Data shown –

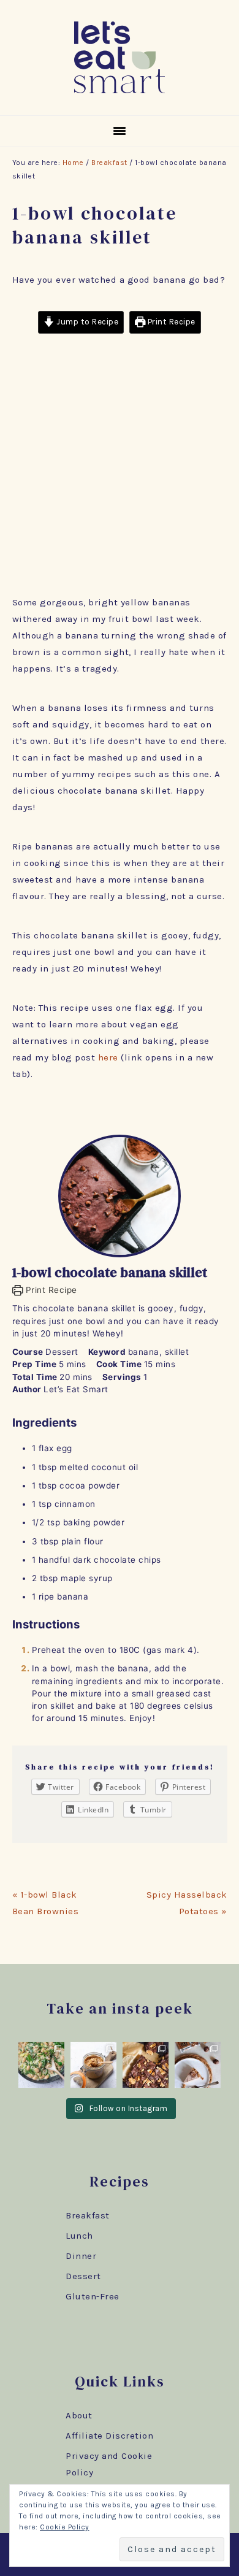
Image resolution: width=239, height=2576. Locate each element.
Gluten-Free (93, 2296)
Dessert (83, 2276)
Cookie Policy (64, 2527)
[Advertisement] (119, 468)
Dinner (81, 2255)
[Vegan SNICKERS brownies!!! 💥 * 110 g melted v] (146, 2065)
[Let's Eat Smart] (119, 95)
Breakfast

Required task –
Rewrite all lines of the data above, swapping "Dinner" for "Supper" and changing nothing else. Leave the pictures out.

Result below –
Image resolution: width=239, height=2576. Locate each element.
Gluten-Free (93, 2296)
Dessert (83, 2276)
Cookie Policy (64, 2527)
[Advertisement] (119, 468)
Supper (81, 2255)
[Vegan SNICKERS brownies!!! 💥 * 110 g melted v] (146, 2065)
[Let's Eat Smart] (119, 95)
Breakfast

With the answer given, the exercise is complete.